Alan Greenspan murió el lunes a los 100 años por complicaciones de un Parkinson. Esa misma noche, entre los chilenos del mundo financiero volvió a circular una foto de casi 20 años atrás: el histórico expresidente de la Reserva Federal posando con un grupo de jóvenes banqueros e inversionistas nacionales.
La foto fue sacada en 2007 en una conferencia de inversionistas, en el hotel Ritz-Carlton de Miami Beach, organizada por el Deutsche Bank, que en ese entonces lideraba José Miguel Alcalde, recuerdan algunos de los presentes, Greenspan ya había salido de la Fed en 2006 y la crisis subprime todavía no estallaba.

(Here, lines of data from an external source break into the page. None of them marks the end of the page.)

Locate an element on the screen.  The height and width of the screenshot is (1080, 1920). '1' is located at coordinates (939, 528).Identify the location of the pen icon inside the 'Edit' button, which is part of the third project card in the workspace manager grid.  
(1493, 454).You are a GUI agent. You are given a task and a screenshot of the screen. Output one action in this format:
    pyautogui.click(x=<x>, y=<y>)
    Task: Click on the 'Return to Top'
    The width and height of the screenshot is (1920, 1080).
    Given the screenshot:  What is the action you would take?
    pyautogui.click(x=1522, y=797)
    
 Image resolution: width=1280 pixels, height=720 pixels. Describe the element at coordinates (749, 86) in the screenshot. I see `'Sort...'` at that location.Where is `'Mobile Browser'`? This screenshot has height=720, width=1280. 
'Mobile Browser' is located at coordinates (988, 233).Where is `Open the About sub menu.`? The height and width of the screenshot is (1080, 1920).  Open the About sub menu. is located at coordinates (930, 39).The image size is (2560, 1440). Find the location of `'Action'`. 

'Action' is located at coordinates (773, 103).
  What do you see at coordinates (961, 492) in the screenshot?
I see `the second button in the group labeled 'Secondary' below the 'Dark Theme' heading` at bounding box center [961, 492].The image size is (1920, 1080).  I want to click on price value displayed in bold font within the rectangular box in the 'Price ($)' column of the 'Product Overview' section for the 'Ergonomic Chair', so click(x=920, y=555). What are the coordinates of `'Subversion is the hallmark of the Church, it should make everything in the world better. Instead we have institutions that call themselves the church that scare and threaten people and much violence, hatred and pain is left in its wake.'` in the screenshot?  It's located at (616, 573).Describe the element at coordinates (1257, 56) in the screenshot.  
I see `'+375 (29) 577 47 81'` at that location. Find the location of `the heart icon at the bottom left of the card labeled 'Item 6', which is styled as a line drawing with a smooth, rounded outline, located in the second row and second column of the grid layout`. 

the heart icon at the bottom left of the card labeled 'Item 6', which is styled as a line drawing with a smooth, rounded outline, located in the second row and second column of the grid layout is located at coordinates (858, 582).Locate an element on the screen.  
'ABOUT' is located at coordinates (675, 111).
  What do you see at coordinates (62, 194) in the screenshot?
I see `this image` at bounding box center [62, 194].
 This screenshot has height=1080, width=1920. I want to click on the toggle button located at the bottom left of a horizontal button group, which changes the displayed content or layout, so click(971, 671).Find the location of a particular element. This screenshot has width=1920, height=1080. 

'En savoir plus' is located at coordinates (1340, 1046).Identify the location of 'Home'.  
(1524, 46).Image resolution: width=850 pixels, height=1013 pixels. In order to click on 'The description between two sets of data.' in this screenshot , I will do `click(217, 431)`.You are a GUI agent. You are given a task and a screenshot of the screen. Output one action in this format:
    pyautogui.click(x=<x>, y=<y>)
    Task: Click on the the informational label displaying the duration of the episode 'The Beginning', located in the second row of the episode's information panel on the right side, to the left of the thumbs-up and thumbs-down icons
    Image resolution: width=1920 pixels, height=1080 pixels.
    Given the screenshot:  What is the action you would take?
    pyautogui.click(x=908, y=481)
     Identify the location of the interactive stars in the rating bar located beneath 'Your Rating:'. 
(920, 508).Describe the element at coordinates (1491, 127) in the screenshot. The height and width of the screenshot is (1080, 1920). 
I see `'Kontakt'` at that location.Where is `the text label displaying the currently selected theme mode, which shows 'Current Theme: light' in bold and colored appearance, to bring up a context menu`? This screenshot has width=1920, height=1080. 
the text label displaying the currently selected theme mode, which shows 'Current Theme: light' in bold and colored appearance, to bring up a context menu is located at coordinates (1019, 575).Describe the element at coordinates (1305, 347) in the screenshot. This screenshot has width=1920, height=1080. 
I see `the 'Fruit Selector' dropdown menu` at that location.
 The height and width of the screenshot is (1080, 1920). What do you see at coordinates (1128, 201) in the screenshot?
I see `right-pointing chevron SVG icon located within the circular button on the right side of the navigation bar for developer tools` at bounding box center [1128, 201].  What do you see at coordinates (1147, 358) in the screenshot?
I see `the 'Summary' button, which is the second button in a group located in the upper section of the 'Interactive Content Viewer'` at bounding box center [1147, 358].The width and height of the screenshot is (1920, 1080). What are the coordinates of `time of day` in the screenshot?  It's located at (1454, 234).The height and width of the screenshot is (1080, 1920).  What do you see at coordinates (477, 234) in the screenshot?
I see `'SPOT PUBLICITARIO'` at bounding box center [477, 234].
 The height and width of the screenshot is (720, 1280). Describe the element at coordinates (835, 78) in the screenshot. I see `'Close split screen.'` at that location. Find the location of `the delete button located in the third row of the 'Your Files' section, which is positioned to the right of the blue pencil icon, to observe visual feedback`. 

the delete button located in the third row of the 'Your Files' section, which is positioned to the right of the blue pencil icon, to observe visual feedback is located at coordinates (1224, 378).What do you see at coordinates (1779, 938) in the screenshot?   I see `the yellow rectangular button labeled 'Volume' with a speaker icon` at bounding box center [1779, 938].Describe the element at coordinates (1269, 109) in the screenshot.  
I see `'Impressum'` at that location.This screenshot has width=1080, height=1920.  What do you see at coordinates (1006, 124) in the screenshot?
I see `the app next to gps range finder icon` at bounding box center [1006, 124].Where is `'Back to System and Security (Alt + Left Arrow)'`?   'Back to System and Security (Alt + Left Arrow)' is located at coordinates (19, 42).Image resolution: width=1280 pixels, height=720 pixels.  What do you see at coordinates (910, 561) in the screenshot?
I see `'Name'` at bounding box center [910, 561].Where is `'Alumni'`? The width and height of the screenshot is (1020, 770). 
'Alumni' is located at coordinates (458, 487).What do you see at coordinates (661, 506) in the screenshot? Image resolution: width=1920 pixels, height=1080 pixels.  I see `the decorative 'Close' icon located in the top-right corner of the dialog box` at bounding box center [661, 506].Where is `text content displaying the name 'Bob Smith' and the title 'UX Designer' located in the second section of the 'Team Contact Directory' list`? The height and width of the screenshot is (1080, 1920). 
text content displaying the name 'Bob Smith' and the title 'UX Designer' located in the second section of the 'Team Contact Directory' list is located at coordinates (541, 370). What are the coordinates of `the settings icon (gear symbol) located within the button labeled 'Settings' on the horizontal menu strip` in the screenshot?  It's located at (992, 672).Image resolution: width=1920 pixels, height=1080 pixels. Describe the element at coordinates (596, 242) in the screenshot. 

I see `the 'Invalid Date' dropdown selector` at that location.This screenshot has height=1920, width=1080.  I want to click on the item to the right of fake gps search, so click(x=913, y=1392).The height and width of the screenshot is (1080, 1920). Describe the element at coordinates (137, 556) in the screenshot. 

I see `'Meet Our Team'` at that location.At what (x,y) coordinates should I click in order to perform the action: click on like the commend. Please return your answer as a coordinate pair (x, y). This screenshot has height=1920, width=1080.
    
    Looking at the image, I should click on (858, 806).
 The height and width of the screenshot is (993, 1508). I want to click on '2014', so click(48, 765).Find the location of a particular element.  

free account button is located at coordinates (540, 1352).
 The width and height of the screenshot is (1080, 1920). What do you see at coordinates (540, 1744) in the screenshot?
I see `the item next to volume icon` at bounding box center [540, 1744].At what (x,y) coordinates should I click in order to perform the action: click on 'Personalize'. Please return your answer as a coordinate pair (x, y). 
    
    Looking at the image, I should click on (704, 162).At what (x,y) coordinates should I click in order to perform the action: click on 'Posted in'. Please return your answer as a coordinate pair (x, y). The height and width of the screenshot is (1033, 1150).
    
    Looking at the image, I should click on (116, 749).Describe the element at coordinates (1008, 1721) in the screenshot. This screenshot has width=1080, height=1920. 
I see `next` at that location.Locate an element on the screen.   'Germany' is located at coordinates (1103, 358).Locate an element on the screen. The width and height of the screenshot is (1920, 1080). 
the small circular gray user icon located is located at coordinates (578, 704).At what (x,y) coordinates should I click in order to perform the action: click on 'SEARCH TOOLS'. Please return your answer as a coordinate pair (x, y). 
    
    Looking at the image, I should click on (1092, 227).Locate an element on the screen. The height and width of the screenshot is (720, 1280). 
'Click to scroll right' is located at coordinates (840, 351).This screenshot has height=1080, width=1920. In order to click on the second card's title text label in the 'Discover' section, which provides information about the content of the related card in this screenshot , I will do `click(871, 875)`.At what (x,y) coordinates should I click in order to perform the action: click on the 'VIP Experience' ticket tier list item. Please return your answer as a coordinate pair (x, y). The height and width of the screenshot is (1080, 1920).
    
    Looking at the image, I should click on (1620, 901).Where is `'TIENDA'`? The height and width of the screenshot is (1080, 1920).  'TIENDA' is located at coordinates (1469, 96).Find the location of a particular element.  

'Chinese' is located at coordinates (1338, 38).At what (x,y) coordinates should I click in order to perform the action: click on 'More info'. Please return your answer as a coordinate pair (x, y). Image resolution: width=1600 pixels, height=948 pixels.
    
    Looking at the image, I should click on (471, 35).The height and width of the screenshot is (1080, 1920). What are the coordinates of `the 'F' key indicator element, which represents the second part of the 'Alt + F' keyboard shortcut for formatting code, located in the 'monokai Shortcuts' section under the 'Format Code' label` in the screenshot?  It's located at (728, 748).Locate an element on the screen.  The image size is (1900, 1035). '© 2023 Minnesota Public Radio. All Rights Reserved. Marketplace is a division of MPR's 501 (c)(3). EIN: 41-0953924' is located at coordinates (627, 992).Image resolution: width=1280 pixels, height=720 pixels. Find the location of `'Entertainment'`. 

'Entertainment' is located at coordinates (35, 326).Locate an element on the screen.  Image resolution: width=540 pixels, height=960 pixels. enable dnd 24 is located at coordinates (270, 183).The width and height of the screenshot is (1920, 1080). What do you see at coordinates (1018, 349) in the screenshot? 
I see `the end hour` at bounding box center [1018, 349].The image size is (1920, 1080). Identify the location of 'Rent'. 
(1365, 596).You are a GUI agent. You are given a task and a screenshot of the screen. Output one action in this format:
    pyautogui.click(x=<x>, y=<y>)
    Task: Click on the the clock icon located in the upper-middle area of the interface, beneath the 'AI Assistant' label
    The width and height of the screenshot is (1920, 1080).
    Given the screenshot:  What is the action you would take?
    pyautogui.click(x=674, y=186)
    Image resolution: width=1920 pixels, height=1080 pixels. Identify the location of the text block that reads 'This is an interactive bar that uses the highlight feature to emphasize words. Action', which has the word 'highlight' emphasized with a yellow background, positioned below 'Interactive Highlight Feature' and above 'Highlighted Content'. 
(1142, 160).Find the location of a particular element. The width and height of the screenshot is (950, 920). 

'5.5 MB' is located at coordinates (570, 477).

Participaron tres expositores: Greenspan, el comentarista económico jefe del Financial Times, Martin Wolf, y el economista chileno Sebastián Edwards.
El que fue a buscar a Greenspan para que posara con el grupo, según recuerdan quienes estuvieron ahí, fue Jorge Rosenblut, en ese momento en la cima de su influencia, como exsubsecretario de los gobiernos de la Concertación y presidente de Chilectra. “Sáquese una foto con los chilenos”, le dijo al ex Presidente de la Fed.
En la foto se ve a Enrique Ostalé, José Miguel Ureta, Salvador Said, Jorge Rosenblut, Sebastián Edwards, Andrés Echeverría, Hernán Uribe y Juan Guillermo Agüero.
Edwards recuerda que le tocó sentarse al lado de Greenspan en el almuerzo y en la comida. “No éramos amigos en el sentido de que no nos visitábamos en nuestras casas, pero lo conocí bastante bien”, cuenta. El es el único chileno, y según él el único latinoamericano, citado en las memorias de Greenspan. Lo hizo por un trabajo suyo sobre populismo, tema que al estadounidense le interesaba. Después se siguieron cruzando en Jackson Hole, la cita anual de banqueros centrales que cada agosto se hace en Wyoming, frente a las montañas Grand Teton. “Nos tomábamos un trago, nos quedábamos hablando en grupo después de la cena”, cuenta.
La última conversación larga fue en el Jackson Hole previo a su retiro. Edwards presentó un paper sobre el enorme déficit externo de Estados Unidos. Su tesis era que ese desequilibrio se iba a corregir como ya había pasado antes, sin que el país terminara convertido “en un país latinoamericano”.